# castings warping



## GarrettMN1 (Jul 16, 2016)

hey guys, so lately ive been casting and getting warping real bad they come out pretty strait from the mold then come out the dewallt saw crooked any help? 
thanks!


----------



## Schroedc (Jul 16, 2016)

What kind of saw are you using to slice them? Also, how long have they cured before cutting?

The first two things that come to mind is that the saw is heating then up and causing the warp or the resin is still curing and it's warping as it cures

Reactions: Agree 1


----------



## GarrettMN1 (Jul 16, 2016)

its a 10 inch dewalt table saw i usaly cast them at 8:00 pm then cut them up at 9;00 (so i leave them in pressure pot all that time) its alumilte clear


----------



## GarrettMN1 (Jul 16, 2016)

Schroedc said:


> What kind of saw are you using to slice them? Also, how long have they cured before cutting?
> 
> The first two things that come to mind is that the saw is heating then up and causing the warp or the resin is still curing and it's warping as it cures


^


----------



## TimR (Jul 16, 2016)

I would start by questioning if bone dry prior to casting or stabilizing. If not, could be problem. 
Are these with wood or all cast material?


----------



## GarrettMN1 (Jul 16, 2016)

TimR said:


> I would start by questioning if bone dry prior to casting or stabilizing. If not, could be problem.
> Are these with wood or all cast material?

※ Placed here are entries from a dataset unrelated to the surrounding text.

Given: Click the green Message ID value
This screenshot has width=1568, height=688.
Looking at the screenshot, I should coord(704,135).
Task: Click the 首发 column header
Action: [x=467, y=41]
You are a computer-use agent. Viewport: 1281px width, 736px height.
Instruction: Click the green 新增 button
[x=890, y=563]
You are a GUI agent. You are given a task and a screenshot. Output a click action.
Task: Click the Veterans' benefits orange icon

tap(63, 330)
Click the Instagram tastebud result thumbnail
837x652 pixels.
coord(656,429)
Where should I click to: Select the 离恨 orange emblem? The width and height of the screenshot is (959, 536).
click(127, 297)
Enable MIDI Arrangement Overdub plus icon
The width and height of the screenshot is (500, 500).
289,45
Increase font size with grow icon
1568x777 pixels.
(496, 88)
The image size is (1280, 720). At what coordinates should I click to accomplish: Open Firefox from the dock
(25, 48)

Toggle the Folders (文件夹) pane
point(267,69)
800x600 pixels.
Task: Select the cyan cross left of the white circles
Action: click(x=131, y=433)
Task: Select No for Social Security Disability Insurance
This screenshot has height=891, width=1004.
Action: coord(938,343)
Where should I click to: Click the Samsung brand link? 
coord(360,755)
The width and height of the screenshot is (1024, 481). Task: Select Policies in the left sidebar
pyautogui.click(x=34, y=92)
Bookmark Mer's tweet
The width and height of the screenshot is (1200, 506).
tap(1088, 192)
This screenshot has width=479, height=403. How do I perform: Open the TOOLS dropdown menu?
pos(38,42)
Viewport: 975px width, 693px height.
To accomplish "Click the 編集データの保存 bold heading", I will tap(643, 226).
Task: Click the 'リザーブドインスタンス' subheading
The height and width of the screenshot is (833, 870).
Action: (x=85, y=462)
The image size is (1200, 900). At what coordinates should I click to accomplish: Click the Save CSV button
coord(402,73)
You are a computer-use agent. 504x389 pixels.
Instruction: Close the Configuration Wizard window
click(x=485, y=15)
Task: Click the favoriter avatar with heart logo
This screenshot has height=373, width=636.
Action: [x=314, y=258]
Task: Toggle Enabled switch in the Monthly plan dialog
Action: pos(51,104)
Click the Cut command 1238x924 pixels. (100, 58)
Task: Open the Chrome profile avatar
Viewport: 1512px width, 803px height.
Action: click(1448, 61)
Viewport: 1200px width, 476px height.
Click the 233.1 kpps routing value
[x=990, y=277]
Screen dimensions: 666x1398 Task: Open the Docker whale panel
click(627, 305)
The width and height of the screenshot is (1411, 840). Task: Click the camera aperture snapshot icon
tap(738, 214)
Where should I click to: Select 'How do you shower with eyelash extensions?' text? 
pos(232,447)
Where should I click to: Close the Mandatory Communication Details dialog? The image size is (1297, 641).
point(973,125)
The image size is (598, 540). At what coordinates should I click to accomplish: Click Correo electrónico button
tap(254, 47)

yea there dry the same thing happended to just resin as it did to the pinecone castsin the pic


----------



## Kevin (Jul 16, 2016)

Have you cast using these materials before and not had problems? If so, you have to figure out what is different. We know why they are warping - uneven stress relief. What we don't know is what is causing the stress.


----------



## GarrettMN1 (Jul 16, 2016)

Kevin said:


> Have you cast using these materials before and not had problems? If so, you have to figure out what is different. We know why they are warping - uneven stress relief. What we don't know is what is causing the stress.


All ways happened never fiqured it...


----------



## Schroedc (Jul 16, 2016)

GarrettMN1 said:


> All ways happened never fiqured it...



Looking back at your time it goes in and gets cut, Am I reading it right that it's only an hour from start to cut? If that is the case, I'm betting they weren't totally cured and the combination of cutting them that early and the heat of the saw is causing them to warp. When I cast with PR (I know it's not the same but similar on cure and the way it behaves) I let sit at least overnight before working with them as it will continue to cure and shrink overnight.

Reactions: Thank You! 1 | Agree 1


----------



## GarrettMN1 (Jul 16, 2016)

Schroedc said:


> Looking back at your time it goes in and gets cut, Am I reading it right that it's only an hour from start to cut? If that is the case, I'm betting they weren't totally cured and the combination of cutting them that early and the heat of the saw is causing them to warp. When I cast with PR (I know it's not the same but similar on cure and the way it behaves) I let sit at least overnight before working with them as it will continue to cure and shrink overnight.


I let it sit over night


----------



## Schroedc (Jul 16, 2016)

GarrettMN1 said:


> I let it sit over night



Maybe let sit a couple days if you can and try slicing by hand or with a band saw and see if that makes a difference


----------



## GarrettMN1 (Jul 16, 2016)

Schroedc said:


> Maybe let sit a couple days if you can and try slicing by hand or with a band saw and see if that makes a difference


I don't have a band saw what do u mean by hand

Reactions: +Karma 1


----------



## Brain M (Jul 17, 2016)

A quality hand saw can cut through wood really well and will not create heat. Just need to be creative in holding the piece while you cut it

Reactions: Agree 2


----------



## Sprung (Jul 17, 2016)

Garrett, what part of Minnesota are you in? I can't help with the casting/warping issue as I have no experience casting anything. But if you're close enough to me, I'd let you come and give my bandsaw a try for slicing up your blocks.


----------



## GarrettMN1 (Jul 17, 2016)

Sprung said:


> Garrett, what part of Minnesota are you in? I can't help with the casting/warping issue as I have no experience casting anything. But if you're close enough to me, I'd let you come and give my bandsaw a try for slicing up your blocks.


Well actually im going to dema's work shop to cut them

Reactions: Like 1


----------



## Sprung (Jul 17, 2016)

GarrettMN1 said:


> Well actually im going to dema's work shop to cut them



Ahh, so up in the Cities area - a bit far away from me to use my saw - glad you can use his.


----------



## Schroedc (Jul 17, 2016)

GarrettMN1 said:


> Well actually im going to dema's work shop to cut them



If you ever get south of Winona you're welcome to drop by my shop. I'm always up for visits.


----------